> _WRITTEN INSTRUCTION_
In the plan administration excerpt, what form must any delegation of administrative duties by the Committee take?

> _PASSAGE TO READ_

4.5 Delegation of Authority. The Committee may delegate to one or more of its members, or to one or more agents, such administrative duties as it may deem advisable; provided, however, that any such delegation shall be in writing. In addition, the Committee, or any person to whom it has delegated


duties under this Section 4.5, may employ one or more persons to render advice with respect to any responsibility the Committee or such person may have under the Plan. The Committee may employ such legal or other counsel, consultants and agents as it may deem desirable for the administration of the Plan and may rely upon any opinion or computation received from any such counsel, consultant or agent. Expenses incurred by the Committee in the engagement of such counsel, consultant or agent shall be paid by the Company or the Subsidiary whose employees have benefited from the Plan, as determined by the Committee.


4.6 Determinations and Interpretations by the Committee. All determinations and interpretations made by the Committee shall be binding and conclusive on all Participants and their heirs, successors, and legal representatives.


4.7 Liability. No member of the Committee and no employee of the Company shall be liable for any act or failure to act hereunder, except in circumstances involving his or her bad faith, gross negligence or willful misconduct, and no member of the Committee or employee of the Company shall be liable for any act or failure to act hereunder by any other member or employee or by any agent to whom duties in connection with the administration of the Plan have been delegated.

> _EXTRACTED INFORMATION_
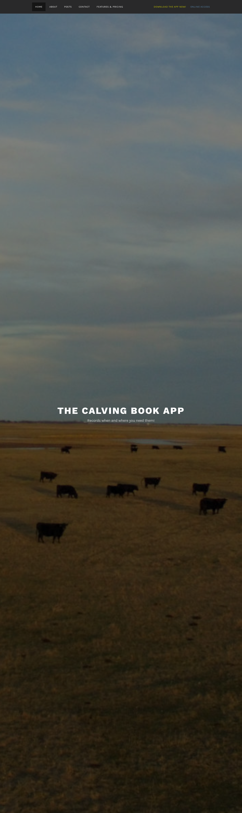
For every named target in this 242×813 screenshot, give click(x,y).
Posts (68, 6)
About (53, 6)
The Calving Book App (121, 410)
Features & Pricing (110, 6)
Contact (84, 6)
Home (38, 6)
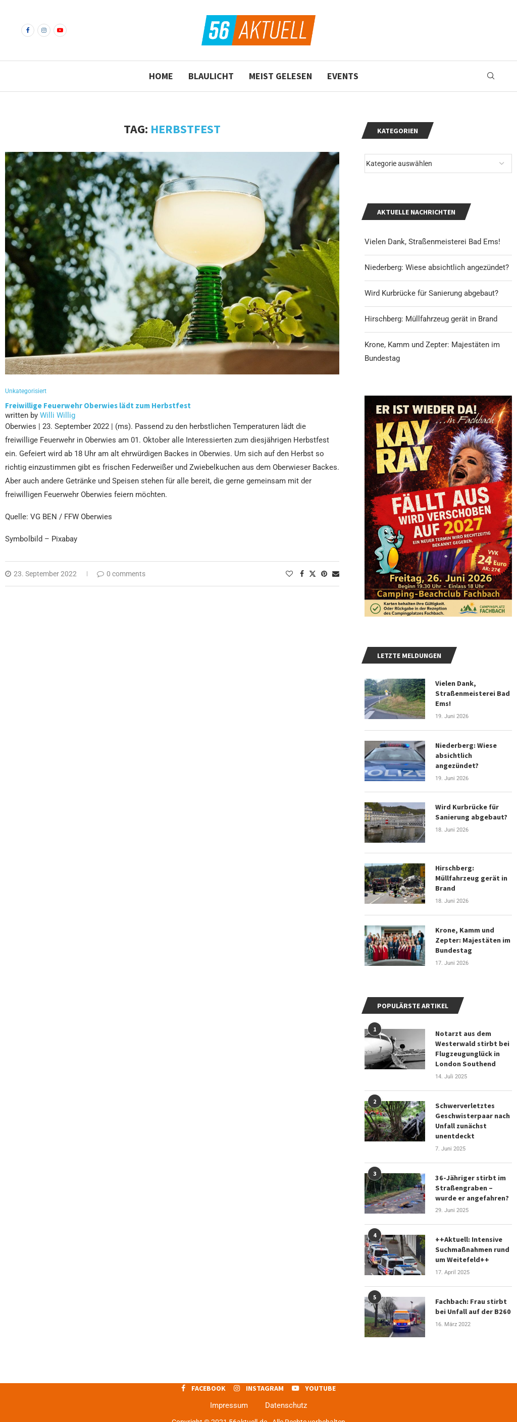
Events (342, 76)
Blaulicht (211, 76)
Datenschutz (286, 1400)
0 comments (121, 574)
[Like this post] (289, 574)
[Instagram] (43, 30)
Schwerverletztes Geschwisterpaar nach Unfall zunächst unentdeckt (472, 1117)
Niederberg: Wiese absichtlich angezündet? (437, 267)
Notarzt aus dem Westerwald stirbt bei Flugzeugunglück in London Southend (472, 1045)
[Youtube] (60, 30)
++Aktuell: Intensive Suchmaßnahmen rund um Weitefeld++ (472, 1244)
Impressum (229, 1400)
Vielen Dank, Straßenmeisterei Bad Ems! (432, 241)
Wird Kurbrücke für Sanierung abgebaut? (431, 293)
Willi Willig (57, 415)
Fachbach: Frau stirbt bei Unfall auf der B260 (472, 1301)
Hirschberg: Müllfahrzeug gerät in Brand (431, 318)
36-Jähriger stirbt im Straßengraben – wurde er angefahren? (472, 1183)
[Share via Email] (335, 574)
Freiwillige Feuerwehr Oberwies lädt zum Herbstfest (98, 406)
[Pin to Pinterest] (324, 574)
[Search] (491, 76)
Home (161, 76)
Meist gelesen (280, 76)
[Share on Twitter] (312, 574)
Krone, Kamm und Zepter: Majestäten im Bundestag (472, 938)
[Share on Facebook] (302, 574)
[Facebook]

> _TASK OUTPUT_
It must be in writing.